Louis Baunard (24 August 1828 – 9 November 1919) was a French rector of the Catholic University of Lille and historian.

== Biography ==

Baunard was born at Bellegarde-en-Gâtinais (Loiret), France, on 24 August 1828, and died in the departement of Nord, in Gruson on 9 November 1919. He was one of the clergy of Orléans, until 1877, after which he was attached to the Catholic University of Lille, first as professor, and later as rector.
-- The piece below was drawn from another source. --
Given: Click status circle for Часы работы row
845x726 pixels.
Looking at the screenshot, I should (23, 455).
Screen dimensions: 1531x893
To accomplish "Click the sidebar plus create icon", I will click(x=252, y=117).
No Catholic university profited more by the Law of 1875 that granted freedom of higher education.

Baunard received the degree of Doctor of Letters, in 1860.

== Works ==

In the two theses which he wrote he treated of the pedagogy of Plato and of Theodulphus, Bishop of Orléans in the time of Charlemagne.
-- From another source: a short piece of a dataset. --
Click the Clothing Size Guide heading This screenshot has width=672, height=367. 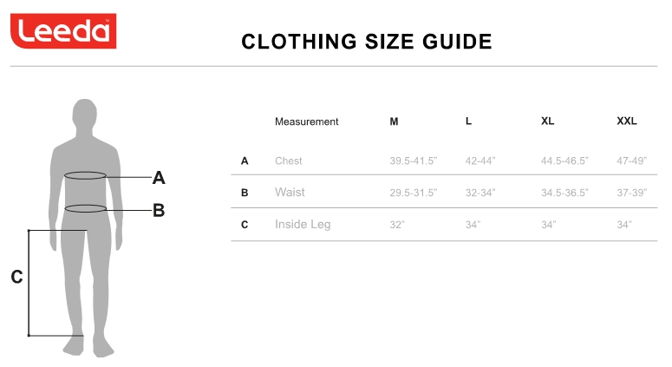click(366, 42)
As hagiographer he wrote on St. John the Apostle (1869) and St. Ambrose (1871). He wrote the biographies of Saint Louise de Marillac, the foundress of the Daughters of Charity (1898); of (Madame) Saint Madeleine Sophie Barat (1876), foundress of the Ladies of the Sacred Heart; of Vicomte Armand de Melun (1880), Cardinal Pie, Bishop of Poitiers (1886), Cardinal Lavigerie (1896), Ernest Lelièvre, co-founder of the Little Sisters of the Poor (1905), and Philibert Vrau, the Christian manufacturer (1906).
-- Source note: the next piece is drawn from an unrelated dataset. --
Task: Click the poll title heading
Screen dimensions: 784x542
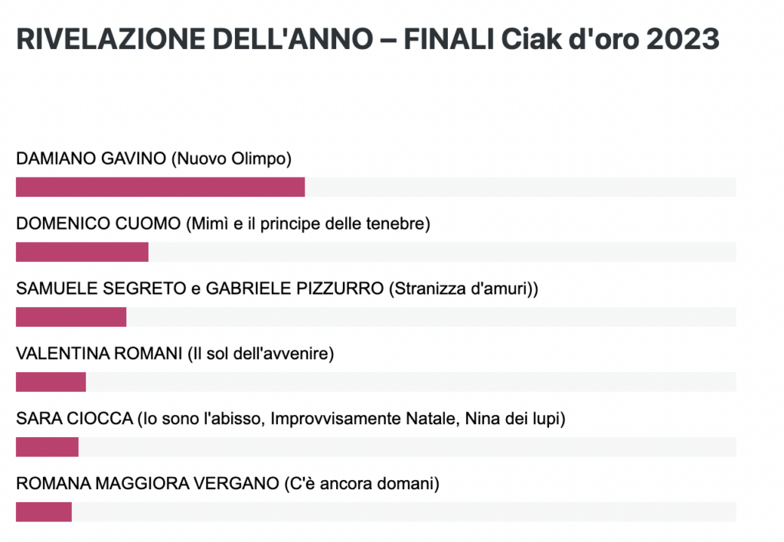Action: point(368,39)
The French religious history of the nineteenth century was summarized by him in Un siècle de l'Eglise de France (1901). He contributed notable works of religious psychology in his books, Le doute et ses victimes (1865), and La foi et ses victoires (1881–83). His Espérance (1892) deals with on the beginnings of the French religious revival at the end of the nineteenth century; his L'évangile du pauvre (1905) appeared during a period of social unrest.

== Books ==
- Histoire du cardinal Pie : évêque de Poitiers, H. Oudin, Poitiers, 1886)
- Histoire de la vénérable Mère Madeleine-Sophie Barat, fondatrice de la Société du Sacré-Cœur de Jésus, Librairie Poussièlgue Frères, 1ère édition en 1877, 4e édition en 1879
- La Foi et ses victoires (In-depth spiritual biographies in a catholic point-of-vue of Comte Schouvaloff, Donoso Cortès, Général de La Moricière, Joseph Droz, Frédéric Bastiat, Alexis de Tocqueville, Frédéric Le Play). In 2 volumes (1882-1884).
- Le Général de Sonis d'après ses papiers et sa correspondance, Poussielgue, Paris, 1890
- Le cardinal Lavigerie, éd. Ch. Poussielgue, Paris, 1896
- Théodulfe, évêque d'Orléans et Abbé de Fleury-sur-Loire, Orléans, 1860.